**** Available data ****

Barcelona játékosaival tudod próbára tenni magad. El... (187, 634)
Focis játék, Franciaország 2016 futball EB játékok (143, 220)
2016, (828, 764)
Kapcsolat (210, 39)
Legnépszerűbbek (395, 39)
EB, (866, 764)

****

Problem description. Returned text must match every record word for word.

Task solution.
Barcelona játékosaival tudod próbára tenni magad. El... (187, 634)
Focis játék, Franciaország 2016 futball EB játékok (143, 220)
2016, (828, 764)
Kapcsolat (210, 39)
Legnépszerűbbek (395, 39)
EB, (866, 764)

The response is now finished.